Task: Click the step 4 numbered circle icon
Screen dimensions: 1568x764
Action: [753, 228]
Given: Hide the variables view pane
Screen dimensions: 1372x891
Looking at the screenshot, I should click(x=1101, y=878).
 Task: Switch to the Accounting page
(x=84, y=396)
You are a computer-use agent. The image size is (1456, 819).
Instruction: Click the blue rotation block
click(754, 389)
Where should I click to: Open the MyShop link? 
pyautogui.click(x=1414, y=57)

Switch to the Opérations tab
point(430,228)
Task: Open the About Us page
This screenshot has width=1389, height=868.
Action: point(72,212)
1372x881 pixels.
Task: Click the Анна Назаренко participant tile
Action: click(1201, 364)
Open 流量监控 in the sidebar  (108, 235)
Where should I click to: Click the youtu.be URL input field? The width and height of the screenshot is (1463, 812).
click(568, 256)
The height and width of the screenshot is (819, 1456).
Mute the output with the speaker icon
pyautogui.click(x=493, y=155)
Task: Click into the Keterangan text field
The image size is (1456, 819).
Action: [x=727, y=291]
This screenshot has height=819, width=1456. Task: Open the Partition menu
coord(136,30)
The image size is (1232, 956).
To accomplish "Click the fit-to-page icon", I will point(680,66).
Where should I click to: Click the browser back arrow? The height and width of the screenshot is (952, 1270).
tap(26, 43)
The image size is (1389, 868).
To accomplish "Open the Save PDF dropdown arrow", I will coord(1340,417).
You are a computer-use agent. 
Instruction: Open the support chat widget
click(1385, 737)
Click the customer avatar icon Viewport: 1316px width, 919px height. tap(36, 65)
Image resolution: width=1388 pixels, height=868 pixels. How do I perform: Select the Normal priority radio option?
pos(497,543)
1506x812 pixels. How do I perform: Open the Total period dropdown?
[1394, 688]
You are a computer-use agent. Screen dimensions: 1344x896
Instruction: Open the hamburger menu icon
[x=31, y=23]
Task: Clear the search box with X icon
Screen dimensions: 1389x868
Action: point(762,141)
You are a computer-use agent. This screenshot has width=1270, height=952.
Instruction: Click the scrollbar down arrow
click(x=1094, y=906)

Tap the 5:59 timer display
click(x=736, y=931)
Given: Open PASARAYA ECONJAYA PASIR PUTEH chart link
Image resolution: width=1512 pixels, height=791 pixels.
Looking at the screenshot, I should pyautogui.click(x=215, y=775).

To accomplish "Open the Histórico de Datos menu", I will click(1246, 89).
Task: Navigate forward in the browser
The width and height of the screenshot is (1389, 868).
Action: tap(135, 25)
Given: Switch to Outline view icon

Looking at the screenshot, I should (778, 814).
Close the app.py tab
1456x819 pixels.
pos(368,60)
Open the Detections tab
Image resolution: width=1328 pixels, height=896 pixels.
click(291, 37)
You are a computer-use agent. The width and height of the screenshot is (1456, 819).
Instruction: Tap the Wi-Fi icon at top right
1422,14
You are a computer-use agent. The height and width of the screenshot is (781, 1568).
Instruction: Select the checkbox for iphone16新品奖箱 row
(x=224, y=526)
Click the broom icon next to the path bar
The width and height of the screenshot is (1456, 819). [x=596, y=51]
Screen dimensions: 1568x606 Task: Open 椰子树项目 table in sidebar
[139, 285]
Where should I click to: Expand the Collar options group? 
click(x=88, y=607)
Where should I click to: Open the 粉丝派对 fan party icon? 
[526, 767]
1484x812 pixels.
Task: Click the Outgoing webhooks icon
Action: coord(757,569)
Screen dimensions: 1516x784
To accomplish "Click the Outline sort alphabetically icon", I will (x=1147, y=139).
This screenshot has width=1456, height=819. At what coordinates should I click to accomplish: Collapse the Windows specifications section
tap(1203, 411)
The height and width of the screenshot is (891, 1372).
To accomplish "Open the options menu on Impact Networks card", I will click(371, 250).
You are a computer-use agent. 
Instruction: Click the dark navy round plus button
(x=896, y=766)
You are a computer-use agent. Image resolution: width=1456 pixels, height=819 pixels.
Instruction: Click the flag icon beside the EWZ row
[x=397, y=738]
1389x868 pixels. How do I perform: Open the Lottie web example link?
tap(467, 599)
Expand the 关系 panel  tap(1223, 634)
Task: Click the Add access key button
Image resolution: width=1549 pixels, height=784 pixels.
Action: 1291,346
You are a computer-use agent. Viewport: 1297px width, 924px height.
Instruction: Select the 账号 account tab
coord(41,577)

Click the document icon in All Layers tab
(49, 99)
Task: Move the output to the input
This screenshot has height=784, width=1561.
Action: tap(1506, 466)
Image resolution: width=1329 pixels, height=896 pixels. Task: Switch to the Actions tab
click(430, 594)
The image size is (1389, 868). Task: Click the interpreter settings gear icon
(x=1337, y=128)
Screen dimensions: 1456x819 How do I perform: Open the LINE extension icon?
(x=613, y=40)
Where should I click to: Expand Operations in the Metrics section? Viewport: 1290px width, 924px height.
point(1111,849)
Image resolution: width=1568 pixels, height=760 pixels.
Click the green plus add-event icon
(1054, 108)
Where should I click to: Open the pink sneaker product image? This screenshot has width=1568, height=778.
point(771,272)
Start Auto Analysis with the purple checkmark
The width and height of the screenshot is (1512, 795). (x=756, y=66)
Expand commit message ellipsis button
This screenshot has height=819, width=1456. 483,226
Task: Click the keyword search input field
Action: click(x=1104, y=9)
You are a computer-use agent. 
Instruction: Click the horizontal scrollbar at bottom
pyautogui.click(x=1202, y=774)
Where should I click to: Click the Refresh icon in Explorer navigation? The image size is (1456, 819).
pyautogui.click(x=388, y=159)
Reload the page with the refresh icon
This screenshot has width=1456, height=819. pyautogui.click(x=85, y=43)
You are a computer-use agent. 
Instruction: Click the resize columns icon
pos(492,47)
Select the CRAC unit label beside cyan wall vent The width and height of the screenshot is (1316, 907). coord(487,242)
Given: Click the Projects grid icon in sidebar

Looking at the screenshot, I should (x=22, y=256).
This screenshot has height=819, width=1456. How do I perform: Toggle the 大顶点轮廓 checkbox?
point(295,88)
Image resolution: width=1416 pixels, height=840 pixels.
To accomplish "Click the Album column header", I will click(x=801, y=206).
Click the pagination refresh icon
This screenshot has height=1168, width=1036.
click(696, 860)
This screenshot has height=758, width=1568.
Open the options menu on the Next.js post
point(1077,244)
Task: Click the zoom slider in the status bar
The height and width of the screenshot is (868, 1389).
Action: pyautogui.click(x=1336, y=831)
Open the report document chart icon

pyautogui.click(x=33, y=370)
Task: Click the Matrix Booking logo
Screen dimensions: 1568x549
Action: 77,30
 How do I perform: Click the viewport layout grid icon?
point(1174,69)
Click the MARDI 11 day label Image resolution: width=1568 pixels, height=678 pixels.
□ □ □ □
## TASK
Counting only lines with the word "will" in them, say how many there are in the entries above, with no other words.

## TASK OUTPUT
6